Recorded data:
+--
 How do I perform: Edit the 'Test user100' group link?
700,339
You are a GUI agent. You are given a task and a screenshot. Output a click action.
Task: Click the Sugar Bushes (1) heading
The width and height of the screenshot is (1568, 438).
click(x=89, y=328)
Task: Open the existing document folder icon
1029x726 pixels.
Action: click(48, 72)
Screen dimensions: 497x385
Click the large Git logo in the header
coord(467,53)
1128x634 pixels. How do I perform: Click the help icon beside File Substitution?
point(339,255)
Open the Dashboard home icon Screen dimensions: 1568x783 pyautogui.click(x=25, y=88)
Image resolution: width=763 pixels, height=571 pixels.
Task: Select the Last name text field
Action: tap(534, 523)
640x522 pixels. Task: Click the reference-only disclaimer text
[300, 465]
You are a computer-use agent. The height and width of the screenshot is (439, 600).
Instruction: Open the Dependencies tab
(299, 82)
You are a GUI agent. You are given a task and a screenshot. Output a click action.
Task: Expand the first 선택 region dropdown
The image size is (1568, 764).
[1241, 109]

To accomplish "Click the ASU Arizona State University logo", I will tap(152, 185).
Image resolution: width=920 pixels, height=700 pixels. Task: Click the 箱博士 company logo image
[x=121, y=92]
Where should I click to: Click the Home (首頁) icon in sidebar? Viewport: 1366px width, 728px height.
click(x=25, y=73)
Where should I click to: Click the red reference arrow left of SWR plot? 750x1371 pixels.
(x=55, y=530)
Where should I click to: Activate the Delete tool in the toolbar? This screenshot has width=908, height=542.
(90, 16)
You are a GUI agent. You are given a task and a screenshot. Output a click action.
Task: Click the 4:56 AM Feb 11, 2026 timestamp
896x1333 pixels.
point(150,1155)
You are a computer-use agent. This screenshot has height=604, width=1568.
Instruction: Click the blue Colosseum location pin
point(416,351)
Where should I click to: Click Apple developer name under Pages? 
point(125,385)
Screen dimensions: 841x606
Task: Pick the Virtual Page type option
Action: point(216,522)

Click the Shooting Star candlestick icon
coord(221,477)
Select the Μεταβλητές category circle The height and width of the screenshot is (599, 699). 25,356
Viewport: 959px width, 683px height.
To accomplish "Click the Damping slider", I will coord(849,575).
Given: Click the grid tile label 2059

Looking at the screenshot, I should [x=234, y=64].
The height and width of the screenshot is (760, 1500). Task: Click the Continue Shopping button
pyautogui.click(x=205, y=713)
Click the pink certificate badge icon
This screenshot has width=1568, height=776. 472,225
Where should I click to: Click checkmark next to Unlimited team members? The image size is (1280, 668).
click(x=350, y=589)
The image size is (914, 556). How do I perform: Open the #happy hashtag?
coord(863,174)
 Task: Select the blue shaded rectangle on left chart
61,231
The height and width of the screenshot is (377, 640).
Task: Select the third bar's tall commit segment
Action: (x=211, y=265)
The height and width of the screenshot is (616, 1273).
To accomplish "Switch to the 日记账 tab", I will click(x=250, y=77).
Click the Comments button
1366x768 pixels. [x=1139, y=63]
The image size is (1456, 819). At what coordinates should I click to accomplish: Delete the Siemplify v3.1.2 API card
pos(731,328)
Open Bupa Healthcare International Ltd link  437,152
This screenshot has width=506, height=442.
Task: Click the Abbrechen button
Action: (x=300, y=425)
+--
Task statement: Revise the records above by changing every "GUI agent" to "interface agent" and leaving everything else as it is.

The result:
 How do I perform: Edit the 'Test user100' group link?
700,339
You are a interface agent. You are given a task and a screenshot. Output a click action.
Task: Click the Sugar Bushes (1) heading
The width and height of the screenshot is (1568, 438).
click(x=89, y=328)
Task: Open the existing document folder icon
1029x726 pixels.
Action: click(48, 72)
Screen dimensions: 497x385
Click the large Git logo in the header
coord(467,53)
1128x634 pixels. How do I perform: Click the help icon beside File Substitution?
point(339,255)
Open the Dashboard home icon Screen dimensions: 1568x783 pyautogui.click(x=25, y=88)
Image resolution: width=763 pixels, height=571 pixels.
Task: Select the Last name text field
Action: tap(534, 523)
640x522 pixels. Task: Click the reference-only disclaimer text
[300, 465]
You are a computer-use agent. The height and width of the screenshot is (439, 600).
Instruction: Open the Dependencies tab
(299, 82)
You are a interface agent. You are given a task and a screenshot. Output a click action.
Task: Expand the first 선택 region dropdown
The image size is (1568, 764).
[1241, 109]

To accomplish "Click the ASU Arizona State University logo", I will tap(152, 185).
Image resolution: width=920 pixels, height=700 pixels. Task: Click the 箱博士 company logo image
[x=121, y=92]
Where should I click to: Click the Home (首頁) icon in sidebar? Viewport: 1366px width, 728px height.
click(x=25, y=73)
Where should I click to: Click the red reference arrow left of SWR plot? 750x1371 pixels.
(x=55, y=530)
Where should I click to: Activate the Delete tool in the toolbar? This screenshot has width=908, height=542.
(90, 16)
You are a interface agent. You are given a task and a screenshot. Output a click action.
Task: Click the 4:56 AM Feb 11, 2026 timestamp
896x1333 pixels.
point(150,1155)
You are a computer-use agent. This screenshot has height=604, width=1568.
Instruction: Click the blue Colosseum location pin
point(416,351)
Where should I click to: Click Apple developer name under Pages? 
point(125,385)
Screen dimensions: 841x606
Task: Pick the Virtual Page type option
Action: point(216,522)

Click the Shooting Star candlestick icon
coord(221,477)
Select the Μεταβλητές category circle The height and width of the screenshot is (599, 699). 25,356
Viewport: 959px width, 683px height.
To accomplish "Click the Damping slider", I will coord(849,575).
Given: Click the grid tile label 2059

Looking at the screenshot, I should [x=234, y=64].
The height and width of the screenshot is (760, 1500). Task: Click the Continue Shopping button
pyautogui.click(x=205, y=713)
Click the pink certificate badge icon
This screenshot has width=1568, height=776. 472,225
Where should I click to: Click checkmark next to Unlimited team members? The image size is (1280, 668).
click(x=350, y=589)
The image size is (914, 556). How do I perform: Open the #happy hashtag?
coord(863,174)
 Task: Select the blue shaded rectangle on left chart
61,231
The height and width of the screenshot is (377, 640).
Task: Select the third bar's tall commit segment
Action: (x=211, y=265)
The height and width of the screenshot is (616, 1273).
To accomplish "Switch to the 日记账 tab", I will click(x=250, y=77).
Click the Comments button
1366x768 pixels. [x=1139, y=63]
The image size is (1456, 819). At what coordinates should I click to accomplish: Delete the Siemplify v3.1.2 API card
pos(731,328)
Open Bupa Healthcare International Ltd link  437,152
This screenshot has width=506, height=442.
Task: Click the Abbrechen button
Action: (x=300, y=425)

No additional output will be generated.